Jeremy O. Harris Names Jesús I. Valles’ Play As Yale Drama Prize Winner – Deadline

Jeremy O. Harris Names Jesús I. Valles’ Play As Yale Drama Prize Winner – Deadline

EXCLUSIVE: Jesús I. Valles’ play Bathhouse.pptx has been awarded the prestigious 2023 Yale Drama Series Prize, with the honor’s judge Jeremy O. Harris calling the new work an exploration of “a queer history that is quickly being erased.”

The prize for emerging playwrights, now in its 16th year, was selected from more than 1,500 entries. As is the prize’s custom, Harris, the author of Slave Play and a Yale alum, was the selection process’ presiding playwright, or sole judge. Previous judges have included Edward Albee, David Hare, John Guare, Marsha Norman, Nicholas Wright, Ayad Akhtar and Paula Vogel.
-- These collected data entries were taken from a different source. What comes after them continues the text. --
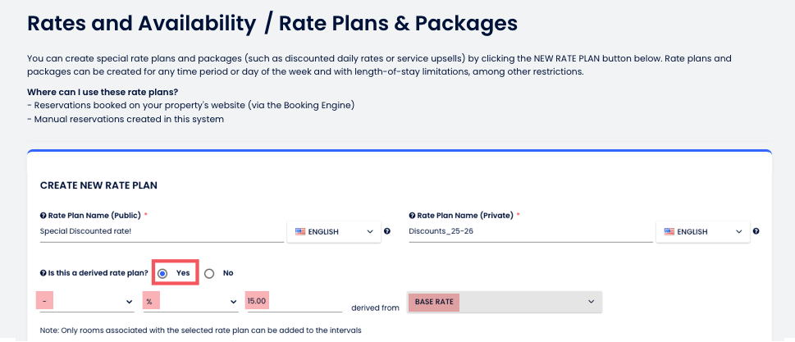
Task: Click help icon beside derived rate plan question
Action: tap(43, 273)
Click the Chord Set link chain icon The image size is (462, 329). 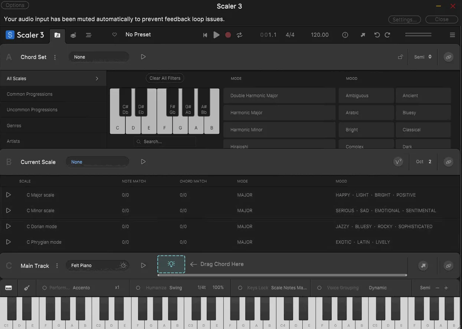448,57
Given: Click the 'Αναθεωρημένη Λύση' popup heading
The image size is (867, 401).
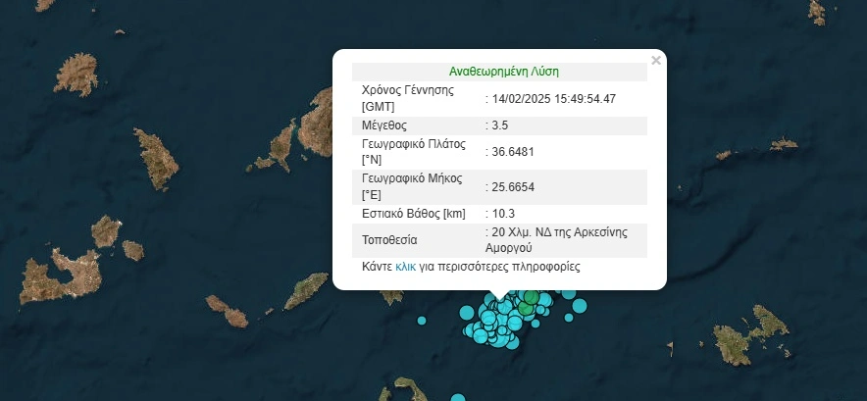Looking at the screenshot, I should [x=503, y=72].
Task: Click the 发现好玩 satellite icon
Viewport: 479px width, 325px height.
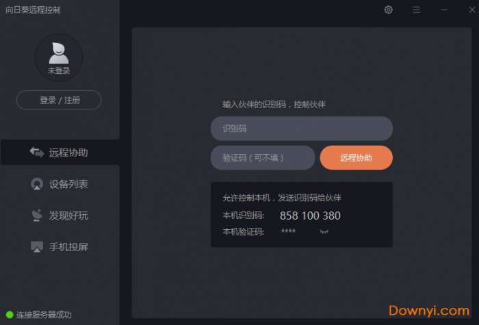Action: [x=37, y=216]
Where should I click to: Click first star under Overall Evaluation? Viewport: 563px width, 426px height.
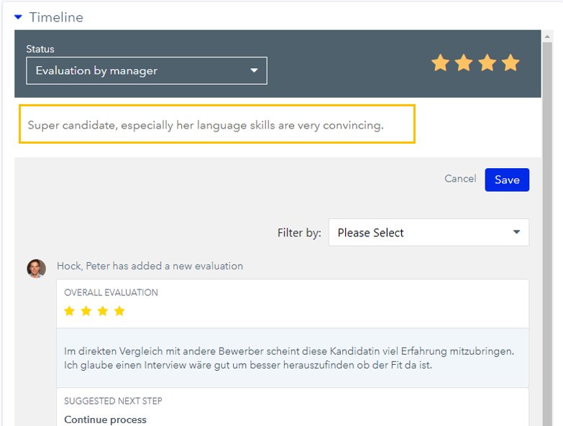click(70, 311)
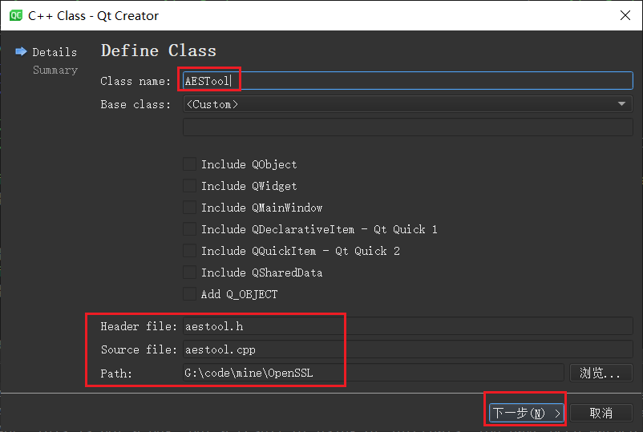Screen dimensions: 643x432
Task: Toggle Include QDeclarativeItem - Qt Quick 1
Action: pos(189,229)
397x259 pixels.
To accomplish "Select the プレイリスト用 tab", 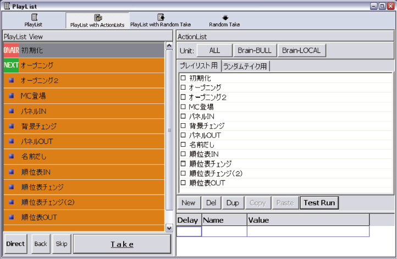I will [x=200, y=67].
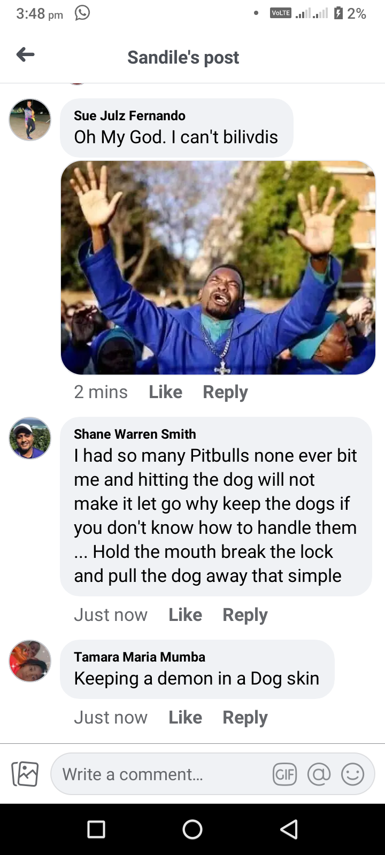
Task: Reply to Sue Julz Fernando's comment
Action: tap(225, 392)
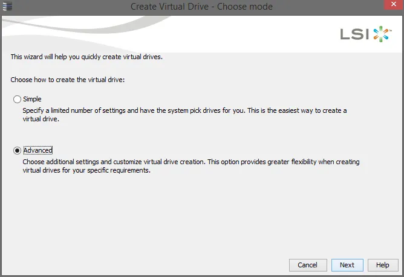The height and width of the screenshot is (277, 404).
Task: Click "virtual drives for your specific requirements" line
Action: click(x=86, y=171)
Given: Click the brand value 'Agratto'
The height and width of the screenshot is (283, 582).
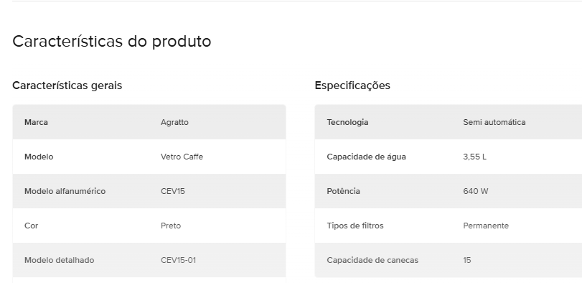Looking at the screenshot, I should (x=174, y=122).
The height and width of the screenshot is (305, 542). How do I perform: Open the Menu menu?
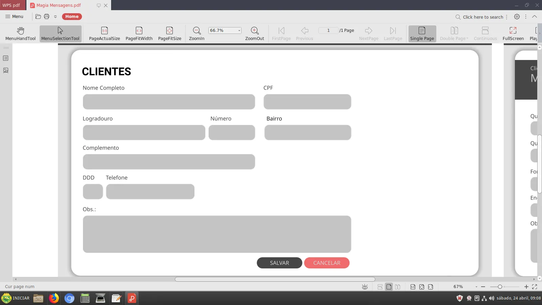[14, 17]
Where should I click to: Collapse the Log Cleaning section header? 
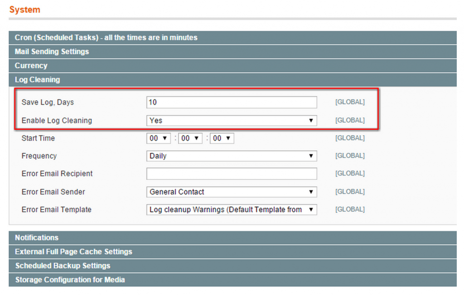click(37, 80)
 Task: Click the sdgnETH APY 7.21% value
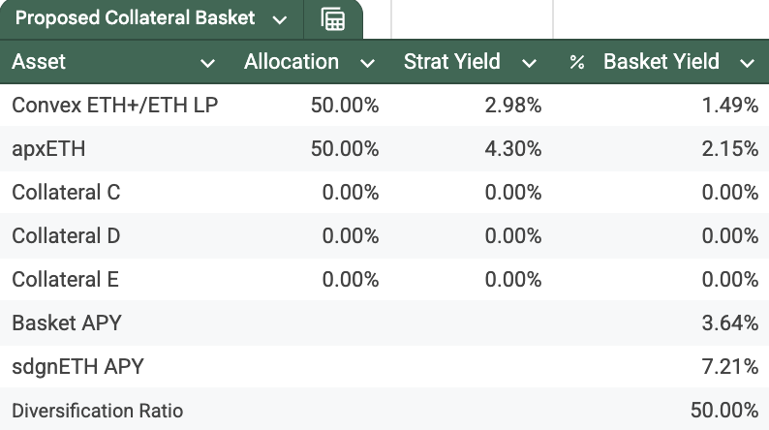point(729,367)
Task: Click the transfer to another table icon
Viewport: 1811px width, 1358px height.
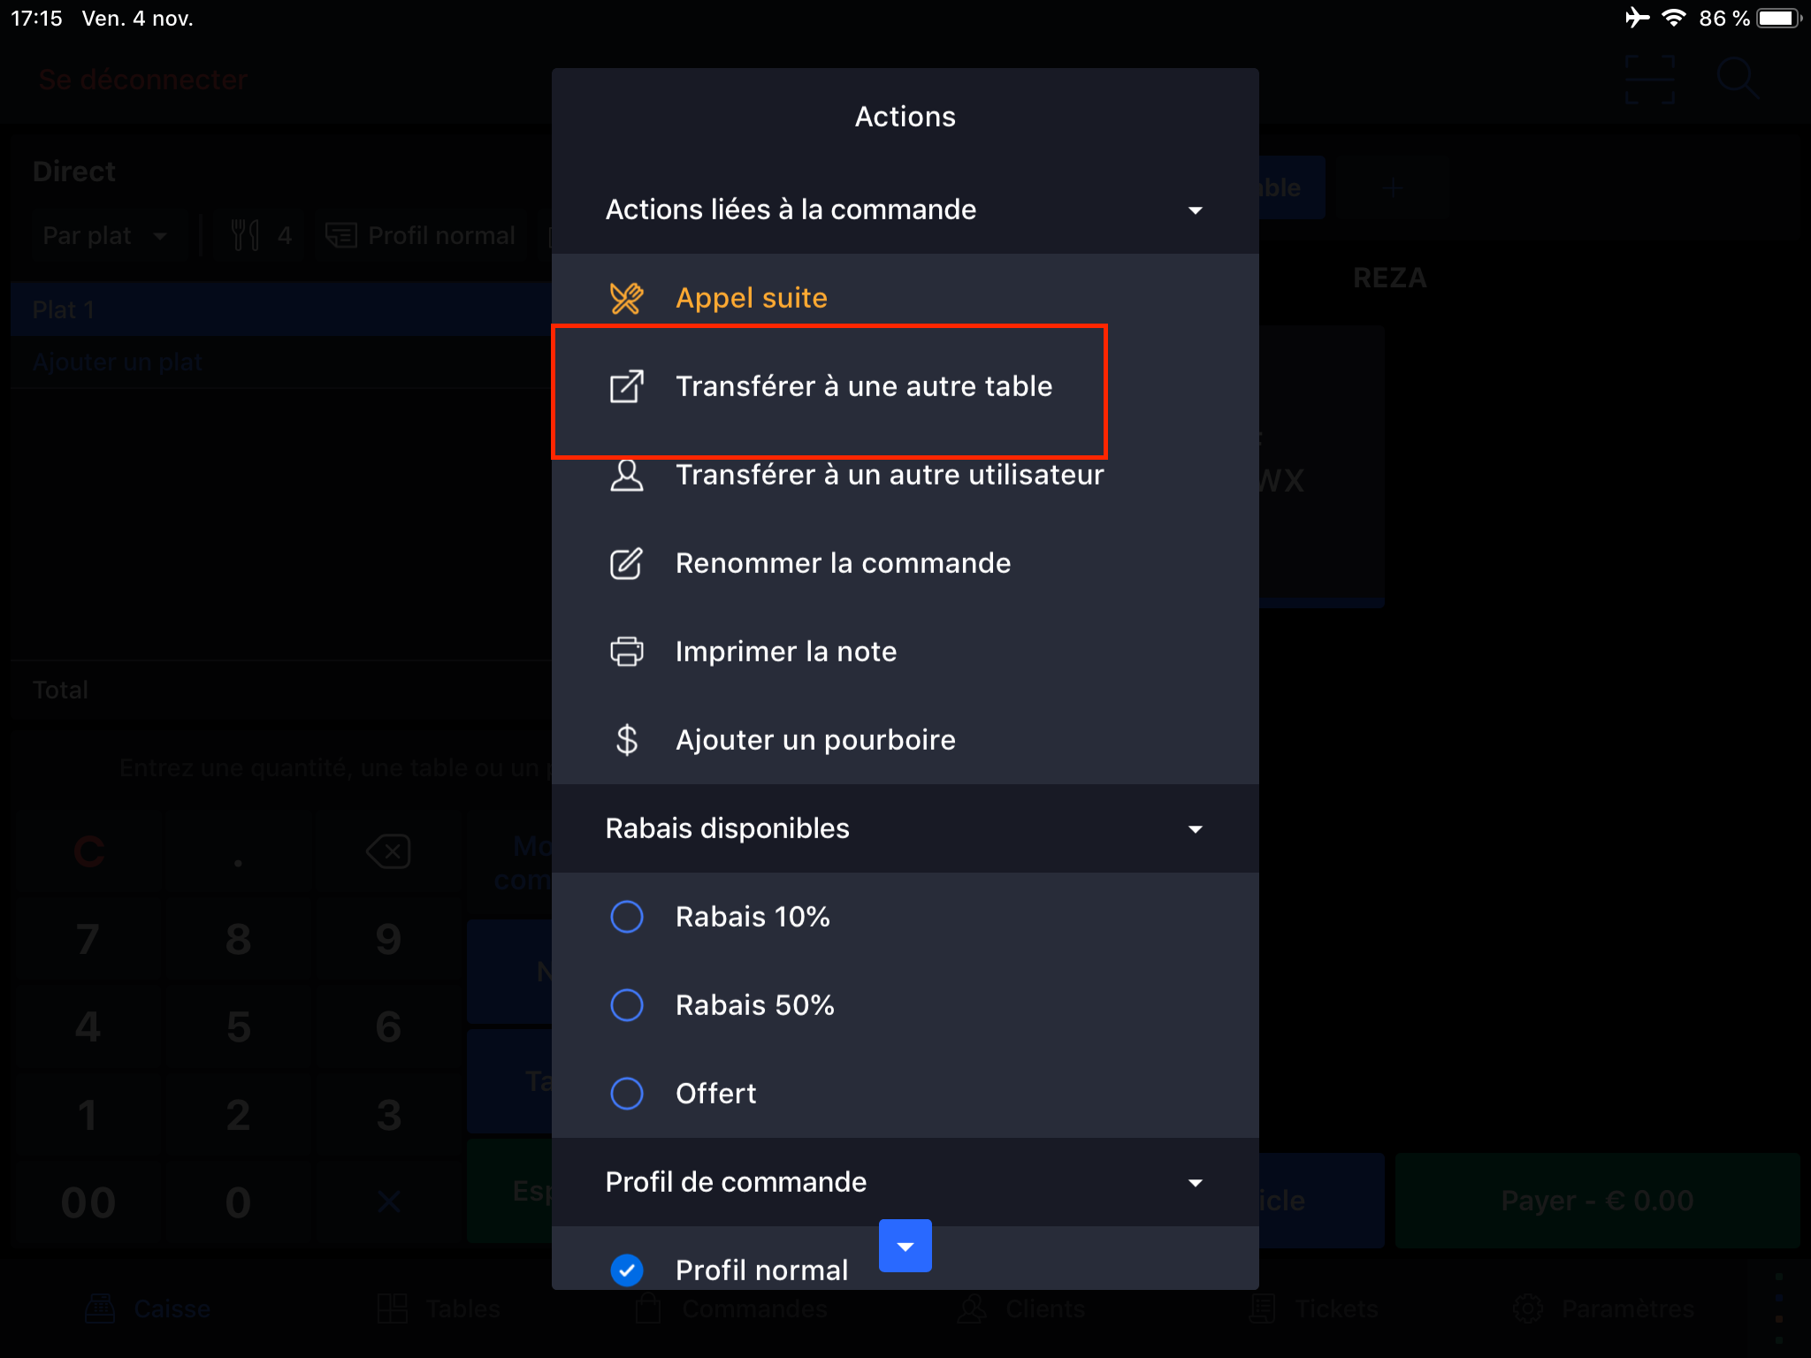Action: (x=626, y=386)
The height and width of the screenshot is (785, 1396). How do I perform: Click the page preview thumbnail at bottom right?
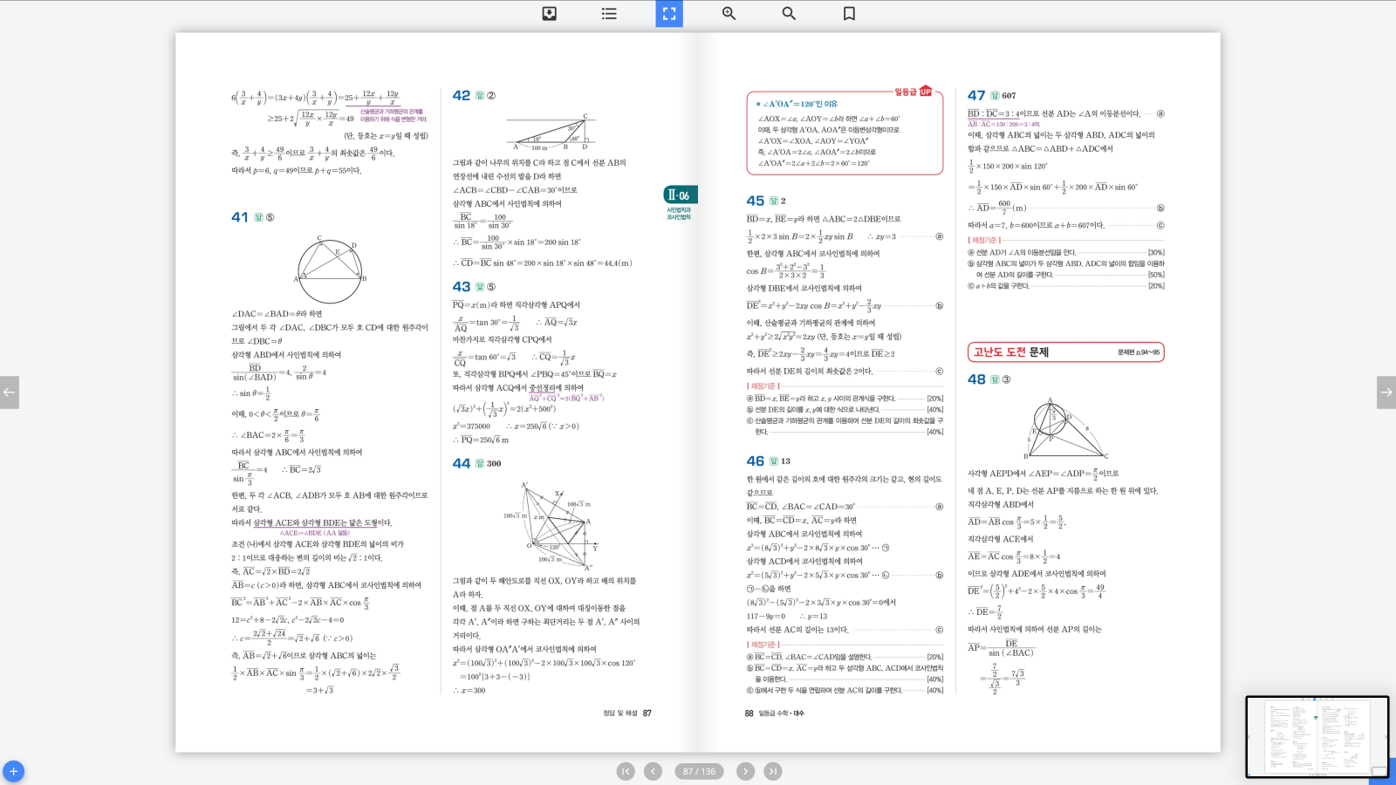(1316, 737)
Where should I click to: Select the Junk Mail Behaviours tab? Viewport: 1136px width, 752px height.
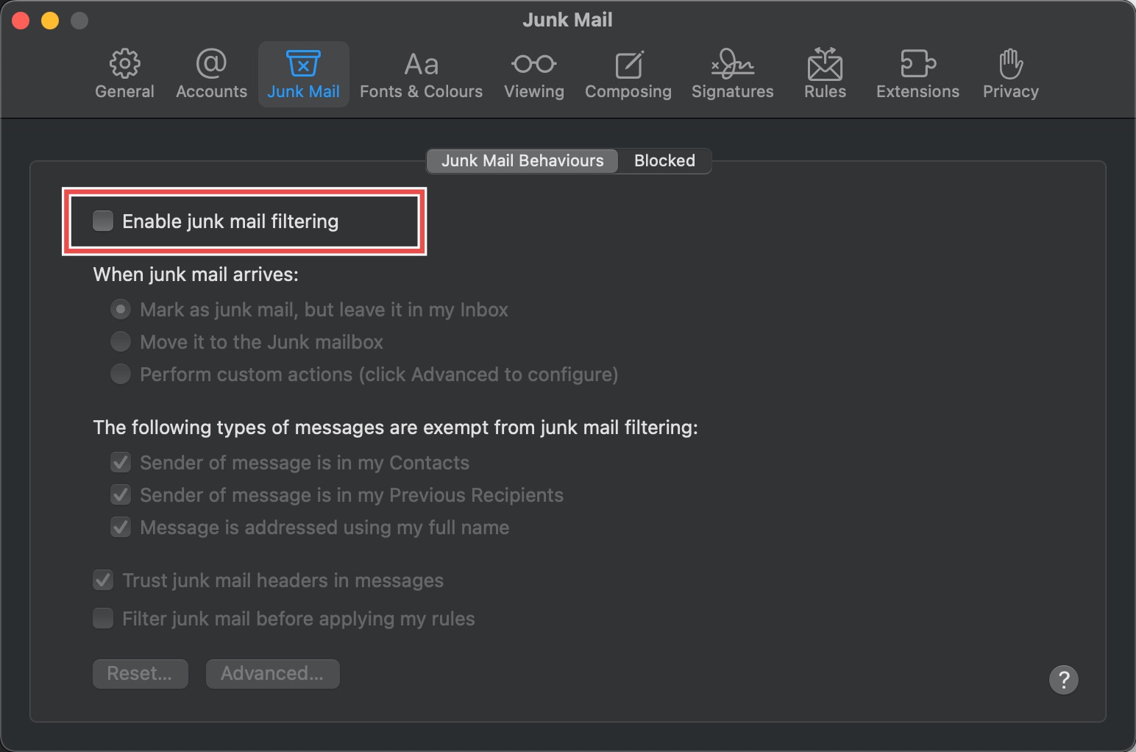pos(522,160)
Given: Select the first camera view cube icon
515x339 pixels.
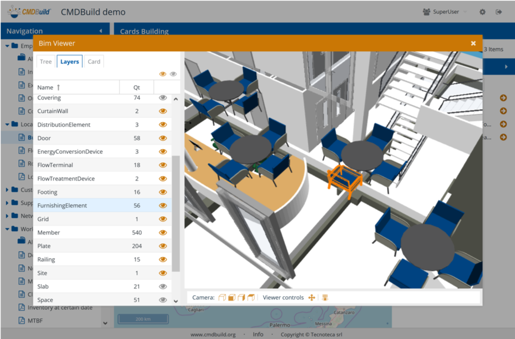Looking at the screenshot, I should coord(222,297).
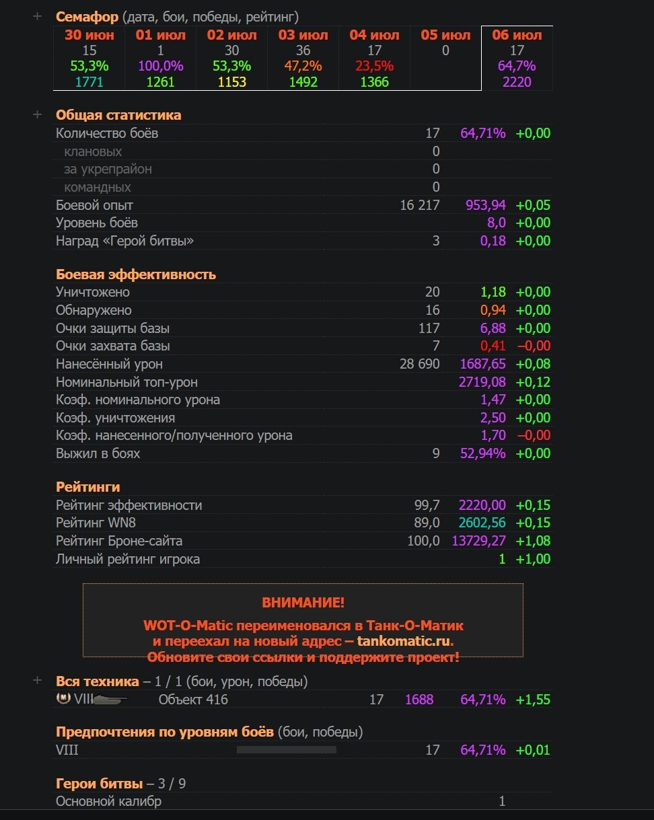Expand Общая статистика plus sign

37,114
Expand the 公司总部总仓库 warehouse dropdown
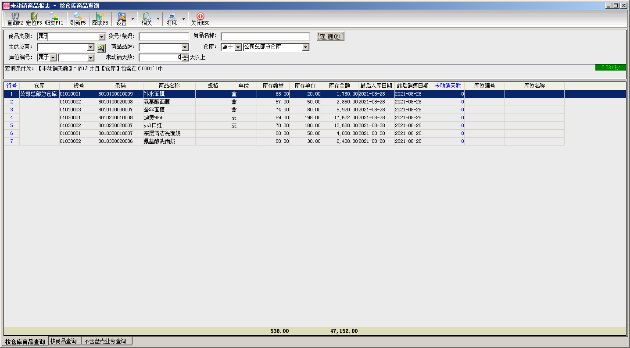 coord(306,47)
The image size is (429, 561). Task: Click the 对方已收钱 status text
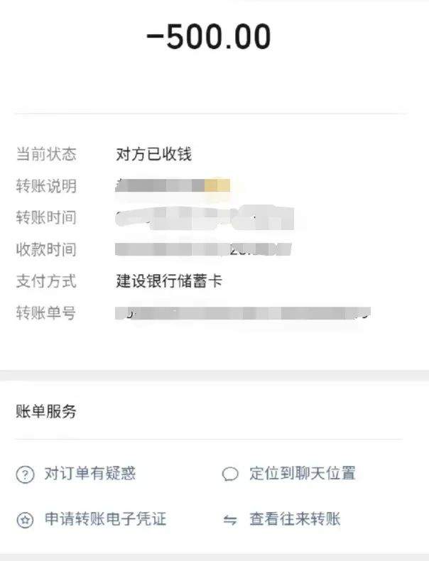[x=154, y=154]
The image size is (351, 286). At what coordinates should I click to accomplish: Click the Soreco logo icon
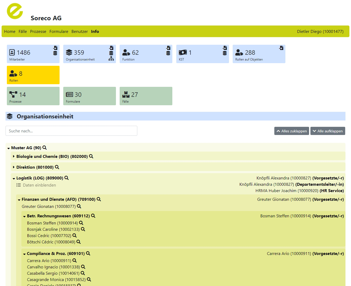(15, 11)
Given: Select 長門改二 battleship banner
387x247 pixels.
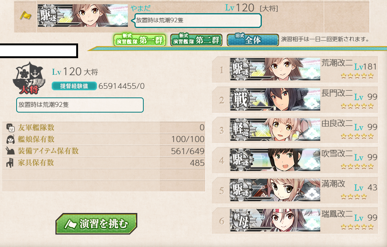Looking at the screenshot, I should coord(275,99).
“This is one of the most exciting speculative fictions I’ve encountered in years,” Harris said, “using a unique dramaturgy to explore a queer history that is quickly being erased. It brought to mind the works of many heroes like Samuel Delaney, Martin Crimp, and Kathy Acker.”

Winning playwright Valles said, “This work is a group project for perverts. Somewhere between lecture, re-enactment, and cruising ground, an informative presentation on the history of cleanliness and bathing starts to burst at the seams with the ghosts of a bathhouse at the end of the world.”

Valles will receive the David Charles Horn Prize of $10,000, as well as publication of the winning play by Yale University Press. A Mexican immigrant, educator, storyteller, performer, and poet from Cuidad Juarez, Valles has received awards and support from OUTsider Festival, Teatro Vivo, The VORETEX, The Kennedy Center, New York Theatre Workshop and The Flea. They are currently an MFA playwrighting student at Brown University.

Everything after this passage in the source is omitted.